The source of the payment card batch, which went on sale on the Joker’s Stash on Wednesday (February 5), remains unconfirmed, although circumstantial evidence suggests it came from online theft.
The vast majority (98% of the records) came from Indian banks, Group-IB said in its threat report.
Upon the discovery of the database, Group-IB has immediately informed the Indian Computer Emergency Response Team (CERT-In) about the sale of the payment records, so they could act to limit the harm resulting from the illicit sale.
The Daily Swig asked CERT-In to comment on what action is has taken, which might include notifying affected banks, to mitigate potential fraud arising from the illegal underground sale.
The vast majority of the stolen credit card records came from Indian banks
According to Group-IB’s threat intelligence team, the database is made up of 461,976 payment records, featuring card numbers, expiration dates, security codes and, in this case, some additional information such as cardholders’ full name, as well as their emails, phone numbers and addresses.
All the cards from the database are being sold for $9 each, representing a collective black-market value of $4.16 million.
As of the morning on February 6, a relatively modest 16 cards were reported to have been sold.

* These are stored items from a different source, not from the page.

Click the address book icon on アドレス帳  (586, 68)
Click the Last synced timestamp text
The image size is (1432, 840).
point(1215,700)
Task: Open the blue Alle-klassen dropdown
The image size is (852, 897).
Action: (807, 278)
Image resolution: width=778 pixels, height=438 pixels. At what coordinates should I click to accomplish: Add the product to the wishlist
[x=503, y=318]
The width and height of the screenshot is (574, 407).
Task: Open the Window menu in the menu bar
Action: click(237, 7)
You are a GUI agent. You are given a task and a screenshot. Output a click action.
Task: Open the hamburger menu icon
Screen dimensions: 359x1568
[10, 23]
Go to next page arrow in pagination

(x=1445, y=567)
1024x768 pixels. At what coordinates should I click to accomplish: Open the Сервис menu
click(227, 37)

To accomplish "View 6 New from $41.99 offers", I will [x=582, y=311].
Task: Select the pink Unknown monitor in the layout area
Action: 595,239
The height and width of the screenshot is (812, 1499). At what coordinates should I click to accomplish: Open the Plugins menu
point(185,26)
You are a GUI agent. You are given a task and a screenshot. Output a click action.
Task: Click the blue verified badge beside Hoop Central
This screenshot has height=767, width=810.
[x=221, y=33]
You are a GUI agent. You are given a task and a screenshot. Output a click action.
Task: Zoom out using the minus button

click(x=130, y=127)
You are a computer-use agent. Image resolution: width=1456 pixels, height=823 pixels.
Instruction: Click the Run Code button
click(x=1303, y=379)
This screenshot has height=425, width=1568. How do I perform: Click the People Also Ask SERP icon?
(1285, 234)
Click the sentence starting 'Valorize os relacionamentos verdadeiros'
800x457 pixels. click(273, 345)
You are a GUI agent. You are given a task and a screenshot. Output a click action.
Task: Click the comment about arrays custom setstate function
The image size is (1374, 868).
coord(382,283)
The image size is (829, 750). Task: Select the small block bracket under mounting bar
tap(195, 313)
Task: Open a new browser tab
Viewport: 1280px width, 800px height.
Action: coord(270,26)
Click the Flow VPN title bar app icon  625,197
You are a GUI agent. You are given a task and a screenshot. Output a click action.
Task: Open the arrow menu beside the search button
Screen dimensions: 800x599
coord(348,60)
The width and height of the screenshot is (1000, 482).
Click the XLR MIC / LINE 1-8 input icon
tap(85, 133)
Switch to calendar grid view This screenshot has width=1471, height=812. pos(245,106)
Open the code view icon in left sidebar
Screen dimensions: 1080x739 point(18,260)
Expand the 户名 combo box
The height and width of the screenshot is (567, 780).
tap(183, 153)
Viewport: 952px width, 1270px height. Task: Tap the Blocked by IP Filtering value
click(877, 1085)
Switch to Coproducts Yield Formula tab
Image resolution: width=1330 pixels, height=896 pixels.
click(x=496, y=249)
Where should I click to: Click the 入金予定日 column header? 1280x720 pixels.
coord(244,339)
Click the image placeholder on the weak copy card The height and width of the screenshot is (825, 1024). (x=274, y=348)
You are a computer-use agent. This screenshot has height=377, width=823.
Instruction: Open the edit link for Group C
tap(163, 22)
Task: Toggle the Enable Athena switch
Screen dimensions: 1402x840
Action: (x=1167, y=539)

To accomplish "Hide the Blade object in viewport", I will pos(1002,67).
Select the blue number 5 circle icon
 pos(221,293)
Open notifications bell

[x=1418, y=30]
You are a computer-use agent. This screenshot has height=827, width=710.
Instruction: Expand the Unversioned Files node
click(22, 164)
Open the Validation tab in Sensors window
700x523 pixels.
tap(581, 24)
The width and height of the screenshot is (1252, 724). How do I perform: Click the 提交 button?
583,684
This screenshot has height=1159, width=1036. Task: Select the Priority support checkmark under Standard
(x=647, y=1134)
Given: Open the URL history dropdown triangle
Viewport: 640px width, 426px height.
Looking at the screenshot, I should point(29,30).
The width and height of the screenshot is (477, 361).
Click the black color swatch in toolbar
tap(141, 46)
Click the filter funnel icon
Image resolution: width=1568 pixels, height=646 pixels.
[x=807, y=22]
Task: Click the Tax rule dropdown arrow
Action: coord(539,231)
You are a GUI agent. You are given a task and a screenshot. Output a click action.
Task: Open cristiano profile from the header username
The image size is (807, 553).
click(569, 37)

However, in an update to The Daily Swig on the morning of February 10, Group-IB researchers said this figure had grown to 487.
Second helping for would-be fraudsters
A huge database holding more than 1.3 million credit and debit card records of mostly Indian banks’ customers was uploaded to the illicit Joker’s Stash marketplace last October, as previously reported.
Last year’s sale was bigger by volume but offered only the information contained in magnetic stripes of compromised cards.
The dataset associated with the latest sale (which offers CVV/CVC codes absent from the October batch) suggests that cards were compromised online, according to Group-IB.
“This is the second major leak of cards relating to Indian banks detected by Group-IB Threat Intelligence team in the past several months,” comments Dmitry Shestakov, head of Group-IB’s cybercrime research unit.
“In the current case, we are dealing with so-called ‘fullz’ – they have info on card number, expiration date, CVV/CVC, [and] cardholder name, as well as some extra personal info.”
Shestakov added: “Such type of data is likely to have been compromised online – with the use of phishing, malware, or JS-sniffers – while in the previous case, we dealt with card dumps (the information contained in the card magnetic stripe), which can be stolen through the compromise of offline POS terminals, for example”.
According to Group-IB’s latest ‘Hi-Tech Crime Trends 2019/2020’ report, the size of the carding market rose by 33% year-on-year to reach $878 million by the end of June 2019.
The Southeast Asia region recently witnessed the first arrest of JS-sniffers’ operators anywhere in the world.
Three suspected cybercriminals from Indonesia recently confessed to stealing payment card data with the help of GetBilling JS-sniffer family.
The arrests came as a result of a joint operation of Interpol, Group-IB and Indonesian police.
This article has been updated to add new stolen card sales data from Group-IB.